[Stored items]
################

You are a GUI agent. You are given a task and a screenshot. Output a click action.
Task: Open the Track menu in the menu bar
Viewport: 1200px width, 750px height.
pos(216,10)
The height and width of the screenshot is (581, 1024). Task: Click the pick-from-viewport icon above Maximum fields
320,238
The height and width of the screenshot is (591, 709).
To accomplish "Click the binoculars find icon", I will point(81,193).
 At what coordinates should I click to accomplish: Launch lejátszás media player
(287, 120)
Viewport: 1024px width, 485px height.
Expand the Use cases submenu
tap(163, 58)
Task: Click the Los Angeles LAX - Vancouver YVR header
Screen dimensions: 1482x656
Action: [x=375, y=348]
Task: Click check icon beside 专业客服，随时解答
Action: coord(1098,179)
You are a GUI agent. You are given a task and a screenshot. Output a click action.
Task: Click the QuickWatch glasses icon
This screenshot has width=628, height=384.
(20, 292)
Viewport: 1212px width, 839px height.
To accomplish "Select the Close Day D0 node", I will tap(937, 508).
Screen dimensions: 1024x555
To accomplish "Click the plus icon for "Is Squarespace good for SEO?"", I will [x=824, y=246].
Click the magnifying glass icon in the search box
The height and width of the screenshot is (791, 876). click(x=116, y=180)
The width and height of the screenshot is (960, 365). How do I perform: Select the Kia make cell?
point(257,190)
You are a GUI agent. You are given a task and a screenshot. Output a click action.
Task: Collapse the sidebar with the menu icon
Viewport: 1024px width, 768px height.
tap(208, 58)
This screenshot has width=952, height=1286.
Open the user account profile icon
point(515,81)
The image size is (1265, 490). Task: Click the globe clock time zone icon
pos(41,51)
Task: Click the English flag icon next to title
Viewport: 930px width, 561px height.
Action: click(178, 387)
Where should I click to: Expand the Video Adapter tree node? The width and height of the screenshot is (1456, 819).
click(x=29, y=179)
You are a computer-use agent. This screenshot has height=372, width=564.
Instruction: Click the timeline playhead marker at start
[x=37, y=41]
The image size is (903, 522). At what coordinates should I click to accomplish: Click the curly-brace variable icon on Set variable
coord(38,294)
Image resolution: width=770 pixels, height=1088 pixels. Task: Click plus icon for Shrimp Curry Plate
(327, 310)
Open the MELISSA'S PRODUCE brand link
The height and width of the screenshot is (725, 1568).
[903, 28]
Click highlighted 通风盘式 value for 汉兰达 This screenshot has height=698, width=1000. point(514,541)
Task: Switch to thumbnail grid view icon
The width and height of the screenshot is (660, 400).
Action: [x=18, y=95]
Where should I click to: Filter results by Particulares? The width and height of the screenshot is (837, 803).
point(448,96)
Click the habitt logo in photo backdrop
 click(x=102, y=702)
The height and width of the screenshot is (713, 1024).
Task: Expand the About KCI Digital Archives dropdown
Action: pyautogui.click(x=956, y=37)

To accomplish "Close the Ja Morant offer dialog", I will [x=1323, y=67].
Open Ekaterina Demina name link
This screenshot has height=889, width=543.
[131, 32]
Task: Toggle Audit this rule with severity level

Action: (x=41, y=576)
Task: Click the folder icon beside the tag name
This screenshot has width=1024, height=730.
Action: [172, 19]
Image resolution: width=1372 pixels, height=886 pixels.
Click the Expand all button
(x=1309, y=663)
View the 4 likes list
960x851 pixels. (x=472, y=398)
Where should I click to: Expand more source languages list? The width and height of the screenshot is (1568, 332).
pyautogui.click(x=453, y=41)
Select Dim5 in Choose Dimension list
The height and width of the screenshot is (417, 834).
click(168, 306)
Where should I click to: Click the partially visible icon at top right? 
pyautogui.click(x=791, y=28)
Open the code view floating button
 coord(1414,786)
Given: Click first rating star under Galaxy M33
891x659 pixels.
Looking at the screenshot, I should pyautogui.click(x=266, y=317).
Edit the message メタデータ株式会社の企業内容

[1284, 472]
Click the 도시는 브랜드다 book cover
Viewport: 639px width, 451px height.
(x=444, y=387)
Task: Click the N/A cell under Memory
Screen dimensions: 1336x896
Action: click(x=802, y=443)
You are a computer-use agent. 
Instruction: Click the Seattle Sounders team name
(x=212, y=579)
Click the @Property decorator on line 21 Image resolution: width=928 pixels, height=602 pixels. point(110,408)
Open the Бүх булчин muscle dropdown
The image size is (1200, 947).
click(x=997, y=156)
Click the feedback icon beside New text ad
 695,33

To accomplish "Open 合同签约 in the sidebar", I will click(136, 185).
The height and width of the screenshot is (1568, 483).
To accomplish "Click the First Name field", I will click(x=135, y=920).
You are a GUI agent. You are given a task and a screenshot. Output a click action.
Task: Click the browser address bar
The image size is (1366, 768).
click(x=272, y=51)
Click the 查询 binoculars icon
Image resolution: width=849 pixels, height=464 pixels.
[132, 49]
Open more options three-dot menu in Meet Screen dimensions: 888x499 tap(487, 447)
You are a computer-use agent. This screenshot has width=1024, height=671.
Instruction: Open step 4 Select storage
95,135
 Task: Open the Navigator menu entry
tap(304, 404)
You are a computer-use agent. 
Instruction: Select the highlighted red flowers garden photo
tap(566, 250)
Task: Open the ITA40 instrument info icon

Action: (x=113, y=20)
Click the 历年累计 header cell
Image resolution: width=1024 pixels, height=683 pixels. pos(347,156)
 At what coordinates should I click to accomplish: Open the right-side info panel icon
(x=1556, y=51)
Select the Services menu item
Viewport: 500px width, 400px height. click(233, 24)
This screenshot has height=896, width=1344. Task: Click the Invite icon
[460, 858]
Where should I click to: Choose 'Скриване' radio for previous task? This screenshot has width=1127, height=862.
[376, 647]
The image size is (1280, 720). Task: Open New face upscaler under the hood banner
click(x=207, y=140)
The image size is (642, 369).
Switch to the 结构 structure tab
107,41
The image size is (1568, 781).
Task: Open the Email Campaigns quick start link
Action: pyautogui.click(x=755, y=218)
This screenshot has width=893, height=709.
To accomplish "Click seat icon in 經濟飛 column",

################

> _AIM OF THE TASK_: Go through the entries above and pull out each line with "binoculars" in it.

> _RESPONSE TO THIS EXERCISE_:
To accomplish "Click the binoculars find icon", I will point(81,193).
Click the 查询 binoculars icon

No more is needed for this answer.